# TASK GOAL
Reproduce the stretch of the MySQL vote-cleanup thread below from "Thank you for" through "to play with.", character for character.

# TEXT BLOCK
────

-2

Hello – I have a DB table (MySQL ver 5.6.41-84.1-log) that has about 92,000 entries, with columns for:

  • id (incremental unique ID)
  • post_type (not important)
  • post_id (not important, but shows relation to another table)
  • user_id (not important)
  • vote (not important)
  • ip (IP Address, ie. 123.123.123.123)
  • voted (Datestamp in GMT, ie. 2018-12-03 04:50:05)

I recently ran a contest and we had a rule that no single IP could vote more than 60 times per day. So now I need to run a custom SQL formula that applies the following rule:

For each IP address, for each day, if there are > 60 rows, delete those additional rows.

Thank you for your help!

Mike B.
  • 773
  • 3
  • 12
  • 26

3 Answers3

1

This is a complicated one, and I think it is hard to provide a 100% sure answer without actual table and data to play with.

However let me try to describe the logic, and build the query step by step so you can paly around with it and possibly fix lurking erros.

1) We start with selecting all ip adresses that posted more than 60 votes on a given day. For this we use a group by on the voting day and on the ip adress, combined with a having clause

select date(voted), ip_adress
from table 
group by date(voted), ip_adress 
having count(*) > 60

2) From then, we go back to the table and select the first 60 ids corresponding to each voting day / ip adress couple. id is an autoincremented field so we just sort using this field and the use the mysql limit instruction

    select id, ip_adress, date(voted) as day_voted
    from table 
    where ip_adress, date(voted) in (
        select date(voted), ip_adress 
        from table 
        group by date(voted), ip_adress 
        having count(*) > 60
    ) 
    order by id
    limit 60

3) Finally, we go back once again to the table and search for the all ids whose ip adress and day of vote belong to the above list, but whose id is greater than the max id of the list. This is achieved with a join and requires a group by clause.

select t1.id 
from 
    table t1
    join (      
        select id, ip_adress, date(voted) as day_voted 
        from table 
        where ip_adress, date(voted) in (
            select date(voted), ip_adress 
            from table
            group by date(voted), ip_adress
            having count(*) > 60
        )
        order by id
        limit 60
    ) t2 
        on t1.ip_adress = t2.ip_adress 
        and date(t1.voted) = t2.day_voted and t1.id > max(t2.id)
group by t1.id

That should return the list of all ids that we need to delete. Test if before you go further.

────

# AVAILABLE DATA
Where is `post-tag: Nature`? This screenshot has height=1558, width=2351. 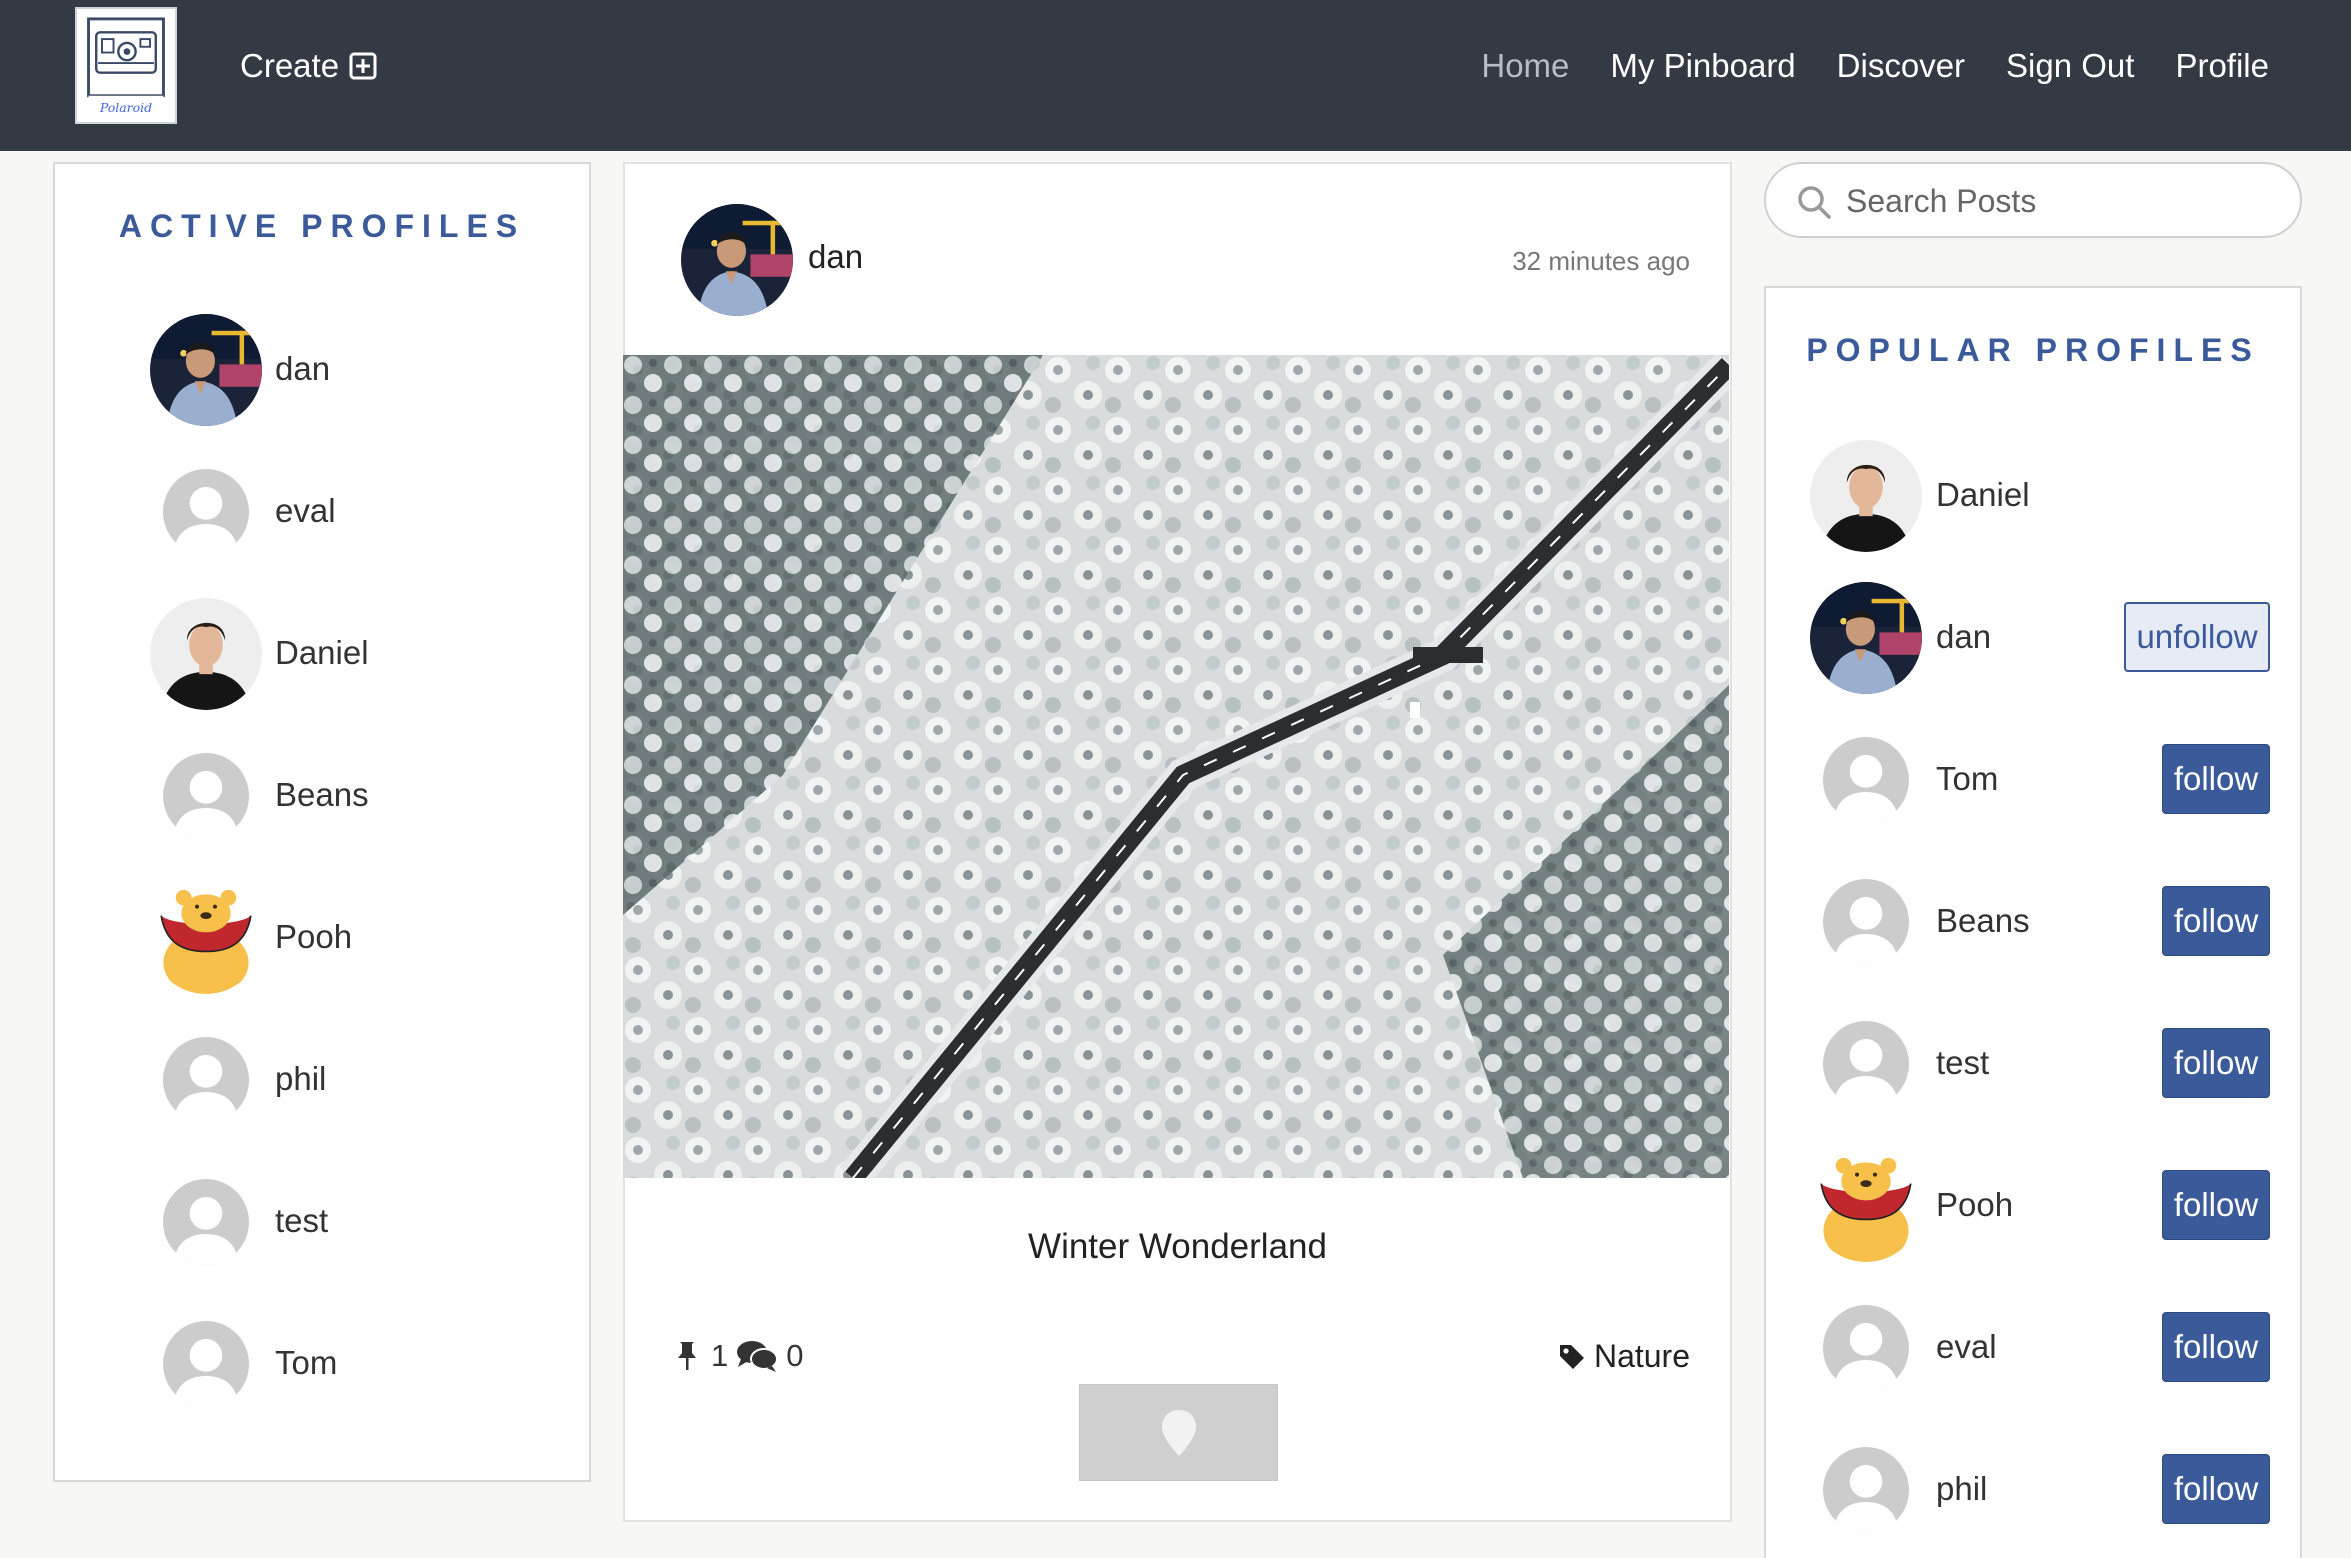 post-tag: Nature is located at coordinates (1624, 1356).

────

# RESULT OF THE EXERCISE
Thank you for your help!

Mike B.
  • 773
  • 3
  • 12
  • 26

3 Answers3

1

This is a complicated one, and I think it is hard to provide a 100% sure answer without actual table and data to play with.